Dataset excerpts
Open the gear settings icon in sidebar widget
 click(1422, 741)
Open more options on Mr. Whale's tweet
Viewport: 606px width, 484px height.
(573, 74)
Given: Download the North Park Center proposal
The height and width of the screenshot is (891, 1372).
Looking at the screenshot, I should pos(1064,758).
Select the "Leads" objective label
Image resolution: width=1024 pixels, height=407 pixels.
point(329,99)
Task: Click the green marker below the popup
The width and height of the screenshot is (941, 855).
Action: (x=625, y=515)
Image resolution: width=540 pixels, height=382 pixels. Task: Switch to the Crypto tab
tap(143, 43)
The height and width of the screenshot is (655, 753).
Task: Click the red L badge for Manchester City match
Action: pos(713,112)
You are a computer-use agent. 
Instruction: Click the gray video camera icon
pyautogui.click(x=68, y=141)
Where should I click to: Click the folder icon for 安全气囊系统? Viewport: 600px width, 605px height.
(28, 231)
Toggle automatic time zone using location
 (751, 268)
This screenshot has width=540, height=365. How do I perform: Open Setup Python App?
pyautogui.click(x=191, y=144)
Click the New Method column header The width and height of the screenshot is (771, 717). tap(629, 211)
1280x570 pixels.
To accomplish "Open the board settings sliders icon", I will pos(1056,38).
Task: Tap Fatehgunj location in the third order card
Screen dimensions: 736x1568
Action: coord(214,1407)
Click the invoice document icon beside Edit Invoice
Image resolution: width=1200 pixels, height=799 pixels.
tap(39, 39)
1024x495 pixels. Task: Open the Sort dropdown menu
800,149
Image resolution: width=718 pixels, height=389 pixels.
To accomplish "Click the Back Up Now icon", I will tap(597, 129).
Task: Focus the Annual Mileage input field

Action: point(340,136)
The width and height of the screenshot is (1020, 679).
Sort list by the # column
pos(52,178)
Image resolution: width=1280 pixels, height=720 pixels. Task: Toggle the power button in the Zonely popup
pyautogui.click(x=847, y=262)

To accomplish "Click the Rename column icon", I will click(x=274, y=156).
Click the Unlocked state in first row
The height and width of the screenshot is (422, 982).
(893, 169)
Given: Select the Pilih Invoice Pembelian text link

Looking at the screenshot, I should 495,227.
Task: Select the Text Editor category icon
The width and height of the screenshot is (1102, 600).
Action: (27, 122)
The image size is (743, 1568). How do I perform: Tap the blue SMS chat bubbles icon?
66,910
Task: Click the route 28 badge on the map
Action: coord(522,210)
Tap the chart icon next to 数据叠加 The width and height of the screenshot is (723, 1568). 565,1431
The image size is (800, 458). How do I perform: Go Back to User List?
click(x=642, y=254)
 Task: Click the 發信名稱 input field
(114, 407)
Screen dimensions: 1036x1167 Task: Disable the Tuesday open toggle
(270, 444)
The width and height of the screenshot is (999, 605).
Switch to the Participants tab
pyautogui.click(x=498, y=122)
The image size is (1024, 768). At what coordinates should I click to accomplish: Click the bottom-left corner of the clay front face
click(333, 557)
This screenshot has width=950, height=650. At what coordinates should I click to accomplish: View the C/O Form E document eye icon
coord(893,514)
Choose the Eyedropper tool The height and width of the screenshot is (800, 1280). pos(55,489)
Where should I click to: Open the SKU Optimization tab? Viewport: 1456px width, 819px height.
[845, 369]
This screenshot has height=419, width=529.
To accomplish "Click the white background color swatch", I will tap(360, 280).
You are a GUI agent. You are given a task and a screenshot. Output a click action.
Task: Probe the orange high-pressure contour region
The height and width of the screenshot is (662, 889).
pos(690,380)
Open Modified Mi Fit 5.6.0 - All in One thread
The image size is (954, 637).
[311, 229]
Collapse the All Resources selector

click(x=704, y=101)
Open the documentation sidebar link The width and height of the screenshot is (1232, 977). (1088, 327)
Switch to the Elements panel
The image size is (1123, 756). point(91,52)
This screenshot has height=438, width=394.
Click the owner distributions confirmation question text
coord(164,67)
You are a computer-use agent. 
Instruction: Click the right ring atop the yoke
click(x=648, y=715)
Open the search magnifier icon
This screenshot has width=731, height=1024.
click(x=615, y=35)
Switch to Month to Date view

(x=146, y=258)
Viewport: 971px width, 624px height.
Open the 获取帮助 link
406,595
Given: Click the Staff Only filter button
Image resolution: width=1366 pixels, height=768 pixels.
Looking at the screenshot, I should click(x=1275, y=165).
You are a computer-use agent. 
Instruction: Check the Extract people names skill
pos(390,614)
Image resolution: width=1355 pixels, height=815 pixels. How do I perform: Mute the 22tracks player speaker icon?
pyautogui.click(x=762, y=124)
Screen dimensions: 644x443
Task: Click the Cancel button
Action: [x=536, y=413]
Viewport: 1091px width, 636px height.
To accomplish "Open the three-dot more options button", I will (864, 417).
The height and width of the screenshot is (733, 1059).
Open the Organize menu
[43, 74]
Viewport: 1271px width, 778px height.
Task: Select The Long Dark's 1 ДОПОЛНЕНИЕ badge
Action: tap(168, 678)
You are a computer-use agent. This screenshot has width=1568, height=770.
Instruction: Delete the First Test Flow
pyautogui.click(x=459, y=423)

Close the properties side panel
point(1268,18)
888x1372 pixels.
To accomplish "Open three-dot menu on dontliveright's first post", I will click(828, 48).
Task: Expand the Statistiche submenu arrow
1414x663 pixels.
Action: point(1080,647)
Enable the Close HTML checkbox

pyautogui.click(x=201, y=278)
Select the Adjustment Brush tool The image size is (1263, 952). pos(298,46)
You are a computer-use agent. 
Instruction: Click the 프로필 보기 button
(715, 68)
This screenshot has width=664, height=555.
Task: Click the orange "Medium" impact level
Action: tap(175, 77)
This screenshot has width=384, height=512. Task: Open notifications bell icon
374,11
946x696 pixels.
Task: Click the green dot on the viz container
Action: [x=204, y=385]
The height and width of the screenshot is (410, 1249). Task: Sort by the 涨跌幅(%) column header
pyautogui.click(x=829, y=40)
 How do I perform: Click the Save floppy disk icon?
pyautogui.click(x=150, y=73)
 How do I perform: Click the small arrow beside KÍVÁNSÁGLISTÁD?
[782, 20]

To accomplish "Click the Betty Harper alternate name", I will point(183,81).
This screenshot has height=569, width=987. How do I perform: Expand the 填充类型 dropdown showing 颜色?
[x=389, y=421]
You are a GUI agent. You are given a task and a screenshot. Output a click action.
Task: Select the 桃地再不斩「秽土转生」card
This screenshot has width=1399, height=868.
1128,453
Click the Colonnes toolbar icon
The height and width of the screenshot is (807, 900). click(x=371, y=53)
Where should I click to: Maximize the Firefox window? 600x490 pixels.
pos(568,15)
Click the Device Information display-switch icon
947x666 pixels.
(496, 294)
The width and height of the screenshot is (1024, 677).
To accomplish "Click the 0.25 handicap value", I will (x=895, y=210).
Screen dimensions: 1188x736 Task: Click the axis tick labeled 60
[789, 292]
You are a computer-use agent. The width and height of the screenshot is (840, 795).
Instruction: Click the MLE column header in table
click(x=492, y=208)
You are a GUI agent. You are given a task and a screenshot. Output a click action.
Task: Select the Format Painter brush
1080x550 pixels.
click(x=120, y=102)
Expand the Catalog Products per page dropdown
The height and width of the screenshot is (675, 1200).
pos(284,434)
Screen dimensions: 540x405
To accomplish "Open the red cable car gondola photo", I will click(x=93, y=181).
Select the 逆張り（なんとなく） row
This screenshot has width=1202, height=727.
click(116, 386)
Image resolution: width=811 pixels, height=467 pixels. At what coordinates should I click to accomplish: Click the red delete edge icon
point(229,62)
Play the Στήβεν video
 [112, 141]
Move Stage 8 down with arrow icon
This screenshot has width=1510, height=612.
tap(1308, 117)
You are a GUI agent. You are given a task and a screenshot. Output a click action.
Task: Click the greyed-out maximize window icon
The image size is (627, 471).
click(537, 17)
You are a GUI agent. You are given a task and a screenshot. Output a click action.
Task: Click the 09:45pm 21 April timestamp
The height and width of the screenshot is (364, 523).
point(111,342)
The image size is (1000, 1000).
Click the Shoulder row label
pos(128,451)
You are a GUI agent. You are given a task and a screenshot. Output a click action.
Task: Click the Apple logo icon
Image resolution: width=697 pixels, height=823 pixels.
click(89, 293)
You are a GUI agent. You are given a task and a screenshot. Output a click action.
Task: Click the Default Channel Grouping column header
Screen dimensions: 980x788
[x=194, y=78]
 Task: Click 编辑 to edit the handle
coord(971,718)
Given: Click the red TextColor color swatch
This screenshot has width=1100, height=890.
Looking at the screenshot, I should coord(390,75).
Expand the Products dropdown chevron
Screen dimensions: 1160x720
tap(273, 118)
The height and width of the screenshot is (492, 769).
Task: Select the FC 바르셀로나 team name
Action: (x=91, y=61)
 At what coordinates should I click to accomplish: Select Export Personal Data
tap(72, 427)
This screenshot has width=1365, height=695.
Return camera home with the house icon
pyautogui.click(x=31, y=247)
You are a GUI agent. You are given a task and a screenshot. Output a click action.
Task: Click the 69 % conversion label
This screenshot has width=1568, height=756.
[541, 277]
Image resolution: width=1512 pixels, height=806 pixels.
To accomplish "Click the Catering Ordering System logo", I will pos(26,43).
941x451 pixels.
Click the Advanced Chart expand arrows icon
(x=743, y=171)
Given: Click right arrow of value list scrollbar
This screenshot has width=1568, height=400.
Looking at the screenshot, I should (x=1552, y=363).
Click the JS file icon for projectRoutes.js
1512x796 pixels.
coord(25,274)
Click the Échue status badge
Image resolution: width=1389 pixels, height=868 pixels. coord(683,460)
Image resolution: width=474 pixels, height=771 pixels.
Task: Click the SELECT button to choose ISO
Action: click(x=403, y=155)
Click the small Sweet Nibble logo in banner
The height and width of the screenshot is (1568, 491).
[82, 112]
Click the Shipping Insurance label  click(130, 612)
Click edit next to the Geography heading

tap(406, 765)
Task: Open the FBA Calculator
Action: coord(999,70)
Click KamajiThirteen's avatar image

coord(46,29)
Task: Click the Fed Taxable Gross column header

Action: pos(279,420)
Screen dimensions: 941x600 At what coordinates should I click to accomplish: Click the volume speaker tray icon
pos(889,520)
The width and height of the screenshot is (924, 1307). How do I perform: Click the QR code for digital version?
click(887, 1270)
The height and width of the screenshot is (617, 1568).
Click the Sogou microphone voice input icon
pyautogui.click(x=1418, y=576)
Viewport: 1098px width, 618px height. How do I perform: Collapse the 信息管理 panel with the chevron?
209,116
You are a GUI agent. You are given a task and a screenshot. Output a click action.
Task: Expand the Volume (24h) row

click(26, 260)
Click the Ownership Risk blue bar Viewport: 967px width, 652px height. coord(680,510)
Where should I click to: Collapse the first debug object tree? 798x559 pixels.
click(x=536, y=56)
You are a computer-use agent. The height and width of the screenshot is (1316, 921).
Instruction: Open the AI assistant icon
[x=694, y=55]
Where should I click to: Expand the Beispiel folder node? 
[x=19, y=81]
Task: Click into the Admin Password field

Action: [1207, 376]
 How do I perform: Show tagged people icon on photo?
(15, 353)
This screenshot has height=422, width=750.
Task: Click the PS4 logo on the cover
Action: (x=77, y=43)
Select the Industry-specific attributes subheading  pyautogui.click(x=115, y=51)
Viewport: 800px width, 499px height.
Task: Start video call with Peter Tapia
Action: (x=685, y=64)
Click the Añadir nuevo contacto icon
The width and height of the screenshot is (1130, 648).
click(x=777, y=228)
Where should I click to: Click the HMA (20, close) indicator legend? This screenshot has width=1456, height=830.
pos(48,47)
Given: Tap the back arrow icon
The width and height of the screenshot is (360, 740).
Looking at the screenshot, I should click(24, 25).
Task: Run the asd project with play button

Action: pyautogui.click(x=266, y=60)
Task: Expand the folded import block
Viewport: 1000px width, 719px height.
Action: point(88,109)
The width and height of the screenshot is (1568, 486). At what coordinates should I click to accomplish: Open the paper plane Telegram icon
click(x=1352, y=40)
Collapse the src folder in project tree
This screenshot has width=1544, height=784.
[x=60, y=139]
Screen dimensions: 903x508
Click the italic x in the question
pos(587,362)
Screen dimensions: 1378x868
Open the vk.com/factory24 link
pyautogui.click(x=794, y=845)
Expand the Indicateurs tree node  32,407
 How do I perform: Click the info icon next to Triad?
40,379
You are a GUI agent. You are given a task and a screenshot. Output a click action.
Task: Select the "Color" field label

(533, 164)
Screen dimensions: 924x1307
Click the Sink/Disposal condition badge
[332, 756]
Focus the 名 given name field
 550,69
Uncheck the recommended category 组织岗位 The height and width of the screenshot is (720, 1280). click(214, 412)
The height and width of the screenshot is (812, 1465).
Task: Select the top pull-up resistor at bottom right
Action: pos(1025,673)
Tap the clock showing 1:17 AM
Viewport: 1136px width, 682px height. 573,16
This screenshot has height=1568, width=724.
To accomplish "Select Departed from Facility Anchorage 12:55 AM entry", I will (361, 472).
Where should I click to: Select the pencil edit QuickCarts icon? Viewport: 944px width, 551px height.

## INSTRUCTIONS TO FOLLOW:
Copy out each line of the data above, exactly, if it lies between the line holding "Click the Añadir nuevo contacto icon" and the line holding "Given: Tap the back arrow icon", inclusive; copy no other line.

## SOLUTION TO THE PROBLEM:
Click the Añadir nuevo contacto icon
The width and height of the screenshot is (1130, 648).
click(x=777, y=228)
Where should I click to: Click the HMA (20, close) indicator legend? This screenshot has width=1456, height=830.
pos(48,47)
Given: Tap the back arrow icon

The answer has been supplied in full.